Supplied records:
++++++++++

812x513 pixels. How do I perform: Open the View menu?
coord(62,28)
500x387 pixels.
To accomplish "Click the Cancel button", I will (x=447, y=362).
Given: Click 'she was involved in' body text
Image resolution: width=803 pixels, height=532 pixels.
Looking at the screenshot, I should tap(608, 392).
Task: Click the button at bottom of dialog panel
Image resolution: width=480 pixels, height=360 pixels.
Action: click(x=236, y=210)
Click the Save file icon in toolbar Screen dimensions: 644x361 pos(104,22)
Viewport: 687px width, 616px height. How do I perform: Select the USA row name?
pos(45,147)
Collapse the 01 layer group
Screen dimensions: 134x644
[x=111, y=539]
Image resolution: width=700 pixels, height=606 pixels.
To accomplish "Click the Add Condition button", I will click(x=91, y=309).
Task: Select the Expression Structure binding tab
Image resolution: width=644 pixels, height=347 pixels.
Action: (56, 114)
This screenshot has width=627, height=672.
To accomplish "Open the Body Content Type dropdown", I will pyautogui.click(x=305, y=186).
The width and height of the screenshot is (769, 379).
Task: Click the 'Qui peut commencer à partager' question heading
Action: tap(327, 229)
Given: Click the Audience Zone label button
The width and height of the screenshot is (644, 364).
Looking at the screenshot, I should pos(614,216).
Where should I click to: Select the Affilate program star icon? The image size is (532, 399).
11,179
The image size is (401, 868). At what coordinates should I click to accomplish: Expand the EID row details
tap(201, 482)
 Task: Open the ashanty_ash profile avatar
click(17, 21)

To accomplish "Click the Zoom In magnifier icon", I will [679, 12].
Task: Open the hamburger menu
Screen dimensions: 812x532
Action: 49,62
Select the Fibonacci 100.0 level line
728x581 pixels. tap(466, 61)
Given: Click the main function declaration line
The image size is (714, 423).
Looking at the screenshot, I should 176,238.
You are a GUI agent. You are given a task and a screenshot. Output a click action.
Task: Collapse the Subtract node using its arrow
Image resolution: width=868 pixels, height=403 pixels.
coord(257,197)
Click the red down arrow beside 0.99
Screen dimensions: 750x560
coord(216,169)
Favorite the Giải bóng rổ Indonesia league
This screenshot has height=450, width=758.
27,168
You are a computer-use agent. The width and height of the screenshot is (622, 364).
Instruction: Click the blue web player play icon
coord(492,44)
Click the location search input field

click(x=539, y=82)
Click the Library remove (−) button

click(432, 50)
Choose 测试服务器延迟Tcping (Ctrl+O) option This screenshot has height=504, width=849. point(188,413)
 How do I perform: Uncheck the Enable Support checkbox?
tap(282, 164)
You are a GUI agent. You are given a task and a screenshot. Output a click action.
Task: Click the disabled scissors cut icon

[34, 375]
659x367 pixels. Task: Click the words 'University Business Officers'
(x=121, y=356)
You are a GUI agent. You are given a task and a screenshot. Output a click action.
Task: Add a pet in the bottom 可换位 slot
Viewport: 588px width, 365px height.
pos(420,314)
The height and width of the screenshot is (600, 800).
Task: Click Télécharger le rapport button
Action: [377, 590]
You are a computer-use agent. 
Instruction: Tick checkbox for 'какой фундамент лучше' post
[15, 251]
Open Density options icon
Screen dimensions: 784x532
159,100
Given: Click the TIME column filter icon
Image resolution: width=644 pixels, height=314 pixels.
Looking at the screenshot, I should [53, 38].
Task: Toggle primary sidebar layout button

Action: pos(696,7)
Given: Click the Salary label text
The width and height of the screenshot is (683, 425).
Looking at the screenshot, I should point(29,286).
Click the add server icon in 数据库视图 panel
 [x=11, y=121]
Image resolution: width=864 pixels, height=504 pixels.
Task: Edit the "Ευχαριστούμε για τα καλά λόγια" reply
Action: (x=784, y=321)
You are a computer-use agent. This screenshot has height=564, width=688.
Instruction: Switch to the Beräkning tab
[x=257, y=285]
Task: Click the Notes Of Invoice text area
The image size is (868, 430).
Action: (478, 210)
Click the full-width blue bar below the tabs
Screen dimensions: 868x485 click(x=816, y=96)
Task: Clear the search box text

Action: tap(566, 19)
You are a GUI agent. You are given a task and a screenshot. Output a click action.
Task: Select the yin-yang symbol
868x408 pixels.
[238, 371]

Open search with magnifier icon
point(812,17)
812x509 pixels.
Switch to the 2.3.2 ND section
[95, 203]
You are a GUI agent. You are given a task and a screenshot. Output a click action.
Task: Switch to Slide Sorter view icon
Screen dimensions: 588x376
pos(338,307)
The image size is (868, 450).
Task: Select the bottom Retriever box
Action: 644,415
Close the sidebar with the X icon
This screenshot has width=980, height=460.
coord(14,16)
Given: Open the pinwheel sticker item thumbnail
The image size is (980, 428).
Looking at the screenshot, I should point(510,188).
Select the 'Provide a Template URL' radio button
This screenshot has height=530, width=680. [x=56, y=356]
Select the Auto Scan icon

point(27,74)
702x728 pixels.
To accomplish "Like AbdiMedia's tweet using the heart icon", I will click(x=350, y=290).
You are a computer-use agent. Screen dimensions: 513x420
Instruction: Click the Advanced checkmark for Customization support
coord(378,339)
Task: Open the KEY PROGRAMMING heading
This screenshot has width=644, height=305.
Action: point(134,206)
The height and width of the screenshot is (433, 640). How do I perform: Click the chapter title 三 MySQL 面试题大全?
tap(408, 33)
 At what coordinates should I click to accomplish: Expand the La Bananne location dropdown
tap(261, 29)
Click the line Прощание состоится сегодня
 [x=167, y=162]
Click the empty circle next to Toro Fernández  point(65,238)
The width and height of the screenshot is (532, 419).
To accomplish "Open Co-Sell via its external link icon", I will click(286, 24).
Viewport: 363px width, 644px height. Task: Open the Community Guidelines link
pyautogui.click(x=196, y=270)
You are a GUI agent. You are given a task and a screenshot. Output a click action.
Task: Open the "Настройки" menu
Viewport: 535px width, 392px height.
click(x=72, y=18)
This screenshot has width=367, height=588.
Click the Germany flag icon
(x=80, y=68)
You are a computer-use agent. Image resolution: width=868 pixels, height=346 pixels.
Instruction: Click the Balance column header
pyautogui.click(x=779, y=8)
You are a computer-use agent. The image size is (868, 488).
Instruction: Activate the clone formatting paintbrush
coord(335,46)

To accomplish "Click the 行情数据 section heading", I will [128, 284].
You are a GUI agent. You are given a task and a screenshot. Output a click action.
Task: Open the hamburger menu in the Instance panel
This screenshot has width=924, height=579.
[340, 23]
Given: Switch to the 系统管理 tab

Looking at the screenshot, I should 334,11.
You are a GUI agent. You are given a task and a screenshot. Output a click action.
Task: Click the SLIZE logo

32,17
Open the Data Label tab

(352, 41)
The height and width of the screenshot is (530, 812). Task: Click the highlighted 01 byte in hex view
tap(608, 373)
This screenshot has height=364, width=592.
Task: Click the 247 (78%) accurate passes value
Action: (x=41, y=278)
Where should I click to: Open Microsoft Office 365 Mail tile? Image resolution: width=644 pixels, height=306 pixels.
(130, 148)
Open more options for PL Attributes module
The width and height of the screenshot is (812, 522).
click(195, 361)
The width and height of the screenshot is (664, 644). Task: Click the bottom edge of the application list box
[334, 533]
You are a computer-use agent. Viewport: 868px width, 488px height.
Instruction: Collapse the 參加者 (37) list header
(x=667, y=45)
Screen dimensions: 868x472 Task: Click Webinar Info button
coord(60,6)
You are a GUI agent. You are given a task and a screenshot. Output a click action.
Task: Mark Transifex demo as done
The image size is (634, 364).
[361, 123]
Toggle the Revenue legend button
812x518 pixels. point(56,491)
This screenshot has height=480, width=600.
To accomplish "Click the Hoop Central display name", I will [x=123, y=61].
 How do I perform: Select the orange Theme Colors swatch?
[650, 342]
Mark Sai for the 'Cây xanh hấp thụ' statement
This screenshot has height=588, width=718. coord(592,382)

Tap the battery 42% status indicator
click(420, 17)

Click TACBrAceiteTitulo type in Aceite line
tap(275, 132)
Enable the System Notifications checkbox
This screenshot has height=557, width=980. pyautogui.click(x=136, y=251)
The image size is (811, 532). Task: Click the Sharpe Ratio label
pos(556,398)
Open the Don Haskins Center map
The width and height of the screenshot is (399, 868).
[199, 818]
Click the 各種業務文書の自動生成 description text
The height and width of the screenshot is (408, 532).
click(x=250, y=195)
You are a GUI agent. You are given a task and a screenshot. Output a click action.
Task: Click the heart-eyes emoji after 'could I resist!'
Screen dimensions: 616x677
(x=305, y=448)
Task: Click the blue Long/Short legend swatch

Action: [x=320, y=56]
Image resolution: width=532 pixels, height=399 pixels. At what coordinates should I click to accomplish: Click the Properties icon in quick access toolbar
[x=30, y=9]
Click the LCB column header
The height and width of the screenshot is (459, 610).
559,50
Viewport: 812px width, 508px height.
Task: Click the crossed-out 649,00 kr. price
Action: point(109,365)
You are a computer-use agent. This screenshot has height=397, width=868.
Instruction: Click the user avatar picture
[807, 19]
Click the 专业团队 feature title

++++++++++

What is needed: Copy each line of the material where "computer" is found.

Result of the task:
You are a computer-use agent. The width and height of the screenshot is (622, 364).
You are a computer-use agent. 
You are a computer-use agent. This screenshot has height=564, width=688.
You are a computer-use agent. Screen dimensions: 513x420
You are a computer-use agent. Image resolution: width=868 pixels, height=346 pixels.
You are a computer-use agent. The image size is (868, 488).
You are a computer-use agent. Viewport: 868px width, 488px height.
You are a computer-use agent. This screenshot has height=397, width=868.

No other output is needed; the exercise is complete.